_Письменное задание A_
Перепишите отрывок о праве судить, начав со слов «Подобного высокоморального продукта» и закончив словами «этого добра хватает.», при этом замените «продукта» на «товара».

_Выбранный отрывок_
•••

Один автор захотел сделать редактору большого издания приятное и сказал: «Вы очень хороший редактор». В ответ вместо спасибо или жеманного «ой, да ладно уж» раздался залп гнева: «Какое право вы имеете судить обо мне!»
Этой фразой тостуемая не ограничилась, произнесла много фраз, но смысл их сводился все к тому же: не твое собачье дело решать, хорошая я или плохая. Это я решаю, хороший ты или плохой, печатать тебя или нет, и не суйся, куда не положено… Автор впал в глубокую озадаченность, поскольку ранее отношения с редактором были вполне приятные – ровно до этого самого комплимента. Задача на самом деле решалась очень просто: право судить – священное право. Человек, решающий чью-либо участь, по определению стоит выше остальных. Хотя бы потому, что тот, кто судит, – сам не судим. На общих основаниях, во всяком случае.
Однако даже если ни о какой участи речь не идет, а идет о «жизни вообще», священное право судить все равно существует, и чтобы получить его, не надо заканчивать юридический факультет и стремиться к мантии, не надо становиться редактором и вообще начальником. Надо просто судить – вот и все. И тогда сам будешь не судим. Потому что тот, кто первый скажет, что кругом одни дураки и воры, сам автоматически оказывается на позиции умного и честного. Кто говорит «мы жестокие» – сам милосердный, «мы безнравственные» – нравственный… Кто призывает «покайтесь», даже если совсем не похож на Иоанна Предтечу, – сам не кается. Он наблюдает, комментирует, оценивает, выносит вердикт о качестве процесса, в котором сам, повторю, участия не принимает. Даже если от такого судейства никаких ощутимых перемен в мире не происходит, судящему все равно приятно. Потому что всегда приятно осознавать себя лучше остальных, не предпринимая для этого никаких личных усилий.
«Россия должна извиниться и покаяться за оккупацию Эстонии, Латвии и Литвы», – заявил российский народный артист Александр Розенбаум. «Конечно, мы оккупанты Эстонии, Латвии и Литвы. Время было такое. И так сложилось. Но нужно извиниться и покаяться», – сказал он в интервью «Аргументам и фактам».
«Сила человека в умении попросить прощения. Ничего в этом страшного нет. Государственные люди набедокурили в прошлом веке, давайте на государственном уровне закроем этот вопрос и извинимся. Мы же по-настоящему не покаялись даже перед самими собой», – добавил Розенбаум».
Подобного высокоморального продукта еще лет 10–15 назад было полно, те, кто уловил суть (см. выше) и был расторопнее прочих, требовали каяться во всем, да и сейчас этого добра хватает.

•••

_Предоставленные записи_
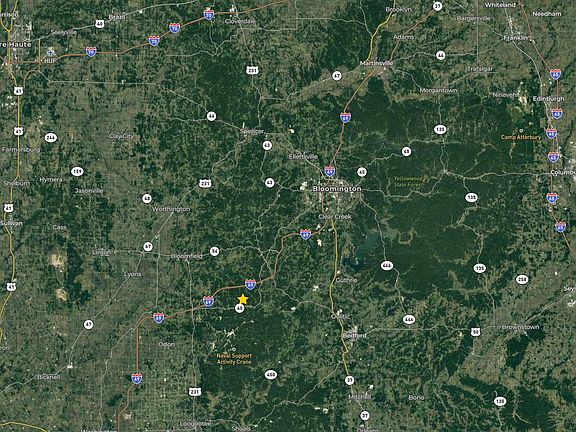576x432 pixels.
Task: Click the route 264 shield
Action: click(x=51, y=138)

•••

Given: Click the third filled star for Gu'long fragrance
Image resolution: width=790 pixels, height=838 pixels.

•••

_Письменное задание B_
Выведите нумерованным списком строки записей, начиная со строки, где есть «576x432 pixels.», и заканчивая строкой с «Action: click(x=51, y=138)», без пустых строк. Изображения в ответ не включайте.

_Ответ A_
Подобного высокоморального товара еще лет 10–15 назад было полно, те, кто уловил суть (см. выше) и был расторопнее прочих, требовали каяться во всем, да и сейчас этого добра хватает.

_Ответ B_
1. 576x432 pixels.
2. Task: Click the route 264 shield
3. Action: click(x=51, y=138)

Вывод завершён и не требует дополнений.